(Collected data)

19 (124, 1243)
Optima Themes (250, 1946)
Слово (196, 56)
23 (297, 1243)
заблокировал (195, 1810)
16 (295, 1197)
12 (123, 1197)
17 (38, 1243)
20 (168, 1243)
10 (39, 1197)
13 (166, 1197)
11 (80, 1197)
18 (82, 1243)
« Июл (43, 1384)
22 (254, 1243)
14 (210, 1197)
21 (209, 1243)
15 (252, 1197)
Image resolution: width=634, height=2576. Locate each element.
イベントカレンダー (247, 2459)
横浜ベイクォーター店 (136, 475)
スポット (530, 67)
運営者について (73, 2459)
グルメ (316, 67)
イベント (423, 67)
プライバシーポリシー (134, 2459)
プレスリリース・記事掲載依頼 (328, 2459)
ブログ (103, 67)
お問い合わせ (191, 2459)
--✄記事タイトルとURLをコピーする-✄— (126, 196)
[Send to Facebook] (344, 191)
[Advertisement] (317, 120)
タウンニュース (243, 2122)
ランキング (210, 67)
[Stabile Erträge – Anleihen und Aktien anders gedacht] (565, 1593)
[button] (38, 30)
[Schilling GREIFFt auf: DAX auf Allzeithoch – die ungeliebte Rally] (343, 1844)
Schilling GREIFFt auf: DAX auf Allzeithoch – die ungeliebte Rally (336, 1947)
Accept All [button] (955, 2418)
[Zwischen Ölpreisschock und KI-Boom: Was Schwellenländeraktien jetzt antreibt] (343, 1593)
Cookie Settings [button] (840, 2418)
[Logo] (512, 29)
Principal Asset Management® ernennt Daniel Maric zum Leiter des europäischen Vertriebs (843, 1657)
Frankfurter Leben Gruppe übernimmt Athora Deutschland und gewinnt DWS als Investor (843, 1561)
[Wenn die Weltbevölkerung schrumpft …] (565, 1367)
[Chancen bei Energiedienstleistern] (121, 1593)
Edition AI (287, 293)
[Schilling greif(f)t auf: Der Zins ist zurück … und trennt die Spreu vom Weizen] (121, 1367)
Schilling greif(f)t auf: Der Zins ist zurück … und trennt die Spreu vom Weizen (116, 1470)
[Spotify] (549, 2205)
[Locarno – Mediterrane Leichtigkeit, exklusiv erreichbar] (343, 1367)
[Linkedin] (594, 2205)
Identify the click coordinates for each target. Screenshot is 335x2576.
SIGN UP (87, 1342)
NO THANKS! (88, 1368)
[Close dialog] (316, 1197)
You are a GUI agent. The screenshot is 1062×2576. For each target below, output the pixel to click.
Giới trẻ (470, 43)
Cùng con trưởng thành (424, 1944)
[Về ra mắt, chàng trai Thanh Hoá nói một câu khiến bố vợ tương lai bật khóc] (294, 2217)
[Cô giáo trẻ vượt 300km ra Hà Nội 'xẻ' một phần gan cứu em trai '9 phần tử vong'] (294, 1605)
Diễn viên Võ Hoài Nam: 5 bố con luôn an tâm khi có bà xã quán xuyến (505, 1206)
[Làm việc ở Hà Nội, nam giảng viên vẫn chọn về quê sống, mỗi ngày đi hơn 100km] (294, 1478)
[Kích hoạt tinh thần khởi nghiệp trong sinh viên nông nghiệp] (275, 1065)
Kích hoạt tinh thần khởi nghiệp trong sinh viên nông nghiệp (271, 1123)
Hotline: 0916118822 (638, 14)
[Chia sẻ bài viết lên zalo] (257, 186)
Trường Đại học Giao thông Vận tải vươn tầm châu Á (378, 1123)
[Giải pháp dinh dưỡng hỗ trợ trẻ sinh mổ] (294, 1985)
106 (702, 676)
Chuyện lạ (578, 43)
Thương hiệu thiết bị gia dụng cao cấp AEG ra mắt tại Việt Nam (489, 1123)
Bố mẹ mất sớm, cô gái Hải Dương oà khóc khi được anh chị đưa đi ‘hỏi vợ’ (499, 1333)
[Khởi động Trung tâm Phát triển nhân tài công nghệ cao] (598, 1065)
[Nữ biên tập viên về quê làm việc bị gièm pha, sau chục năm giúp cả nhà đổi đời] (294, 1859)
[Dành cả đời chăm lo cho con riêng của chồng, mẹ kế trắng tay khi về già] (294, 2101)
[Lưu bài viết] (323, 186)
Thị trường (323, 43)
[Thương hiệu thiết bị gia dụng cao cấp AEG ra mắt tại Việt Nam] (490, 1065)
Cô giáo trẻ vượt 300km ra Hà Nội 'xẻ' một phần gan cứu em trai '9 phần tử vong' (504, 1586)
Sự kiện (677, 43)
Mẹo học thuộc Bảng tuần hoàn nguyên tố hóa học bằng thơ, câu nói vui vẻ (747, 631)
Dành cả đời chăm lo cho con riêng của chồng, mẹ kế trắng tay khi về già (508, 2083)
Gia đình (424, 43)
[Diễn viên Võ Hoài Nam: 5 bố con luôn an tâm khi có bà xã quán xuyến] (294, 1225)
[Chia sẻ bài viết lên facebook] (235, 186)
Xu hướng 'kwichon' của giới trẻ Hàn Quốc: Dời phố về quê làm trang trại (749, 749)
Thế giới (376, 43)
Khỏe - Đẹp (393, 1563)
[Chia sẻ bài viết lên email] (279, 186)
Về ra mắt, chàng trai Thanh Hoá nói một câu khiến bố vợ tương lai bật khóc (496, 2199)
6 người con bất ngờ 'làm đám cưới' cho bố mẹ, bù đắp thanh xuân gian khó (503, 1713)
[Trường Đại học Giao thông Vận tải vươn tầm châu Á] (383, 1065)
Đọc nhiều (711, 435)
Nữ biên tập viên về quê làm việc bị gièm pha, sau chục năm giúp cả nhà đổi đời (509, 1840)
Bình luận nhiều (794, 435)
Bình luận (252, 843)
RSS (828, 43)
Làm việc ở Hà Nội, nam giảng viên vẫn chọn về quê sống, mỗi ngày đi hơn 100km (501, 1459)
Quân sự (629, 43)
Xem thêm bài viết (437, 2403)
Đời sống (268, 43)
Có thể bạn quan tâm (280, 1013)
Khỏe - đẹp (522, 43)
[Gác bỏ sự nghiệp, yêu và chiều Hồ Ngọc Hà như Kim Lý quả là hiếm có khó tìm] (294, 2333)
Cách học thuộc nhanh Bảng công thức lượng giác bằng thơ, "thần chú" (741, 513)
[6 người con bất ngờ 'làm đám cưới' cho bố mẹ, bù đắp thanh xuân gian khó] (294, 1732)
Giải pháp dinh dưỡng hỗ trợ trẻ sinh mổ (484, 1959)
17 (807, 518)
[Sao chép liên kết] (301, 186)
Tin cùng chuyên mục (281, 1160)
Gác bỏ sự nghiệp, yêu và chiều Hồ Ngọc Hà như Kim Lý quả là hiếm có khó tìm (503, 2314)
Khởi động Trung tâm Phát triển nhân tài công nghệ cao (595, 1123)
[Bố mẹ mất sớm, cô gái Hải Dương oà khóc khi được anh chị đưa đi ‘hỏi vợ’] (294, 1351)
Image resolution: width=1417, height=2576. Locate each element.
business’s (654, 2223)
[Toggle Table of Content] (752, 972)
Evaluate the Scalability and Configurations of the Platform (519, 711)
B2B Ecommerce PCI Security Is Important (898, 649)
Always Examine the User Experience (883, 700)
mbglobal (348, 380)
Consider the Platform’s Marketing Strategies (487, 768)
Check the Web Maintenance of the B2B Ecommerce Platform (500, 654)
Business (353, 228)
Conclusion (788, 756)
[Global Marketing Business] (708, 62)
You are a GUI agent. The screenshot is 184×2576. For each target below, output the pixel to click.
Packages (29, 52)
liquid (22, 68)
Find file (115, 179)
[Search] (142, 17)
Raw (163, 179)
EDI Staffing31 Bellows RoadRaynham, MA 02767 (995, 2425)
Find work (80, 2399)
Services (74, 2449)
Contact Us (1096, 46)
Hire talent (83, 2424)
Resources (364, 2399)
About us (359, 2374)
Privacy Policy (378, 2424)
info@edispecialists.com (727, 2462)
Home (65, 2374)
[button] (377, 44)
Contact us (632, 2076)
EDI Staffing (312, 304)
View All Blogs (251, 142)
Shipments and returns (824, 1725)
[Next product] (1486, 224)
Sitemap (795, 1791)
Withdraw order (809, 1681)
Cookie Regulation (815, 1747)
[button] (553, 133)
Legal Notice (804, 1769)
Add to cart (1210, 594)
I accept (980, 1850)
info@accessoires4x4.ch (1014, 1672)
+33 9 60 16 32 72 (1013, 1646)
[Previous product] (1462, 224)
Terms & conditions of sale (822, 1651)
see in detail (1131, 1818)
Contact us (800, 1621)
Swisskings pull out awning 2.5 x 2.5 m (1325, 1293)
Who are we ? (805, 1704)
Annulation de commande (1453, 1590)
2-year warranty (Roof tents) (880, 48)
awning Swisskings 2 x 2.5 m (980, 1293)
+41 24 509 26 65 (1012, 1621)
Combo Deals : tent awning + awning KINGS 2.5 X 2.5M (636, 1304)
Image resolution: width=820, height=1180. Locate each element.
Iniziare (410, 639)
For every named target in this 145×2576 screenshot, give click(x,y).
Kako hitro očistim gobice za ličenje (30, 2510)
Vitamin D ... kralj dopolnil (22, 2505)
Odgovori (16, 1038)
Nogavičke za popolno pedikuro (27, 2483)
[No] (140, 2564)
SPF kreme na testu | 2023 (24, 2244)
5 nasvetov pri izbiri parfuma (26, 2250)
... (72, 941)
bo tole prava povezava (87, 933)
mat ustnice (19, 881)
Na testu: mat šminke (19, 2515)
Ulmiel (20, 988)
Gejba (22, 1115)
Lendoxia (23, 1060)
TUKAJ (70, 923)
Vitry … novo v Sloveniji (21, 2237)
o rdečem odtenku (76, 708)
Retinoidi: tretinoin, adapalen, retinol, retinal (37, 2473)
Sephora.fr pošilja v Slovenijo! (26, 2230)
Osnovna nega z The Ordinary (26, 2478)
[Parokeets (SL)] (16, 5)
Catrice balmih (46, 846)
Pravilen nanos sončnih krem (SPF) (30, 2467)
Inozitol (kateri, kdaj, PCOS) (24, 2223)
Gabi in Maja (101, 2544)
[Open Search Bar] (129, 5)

### EXERCISE REQUIREMENTS
Find every line of the data that includes the string "triển". Copy each of those lines.

### TASK RESULT
[Khởi động Trung tâm Phát triển nhân tài công nghệ cao] (598, 1065)
Khởi động Trung tâm Phát triển nhân tài công nghệ cao (595, 1123)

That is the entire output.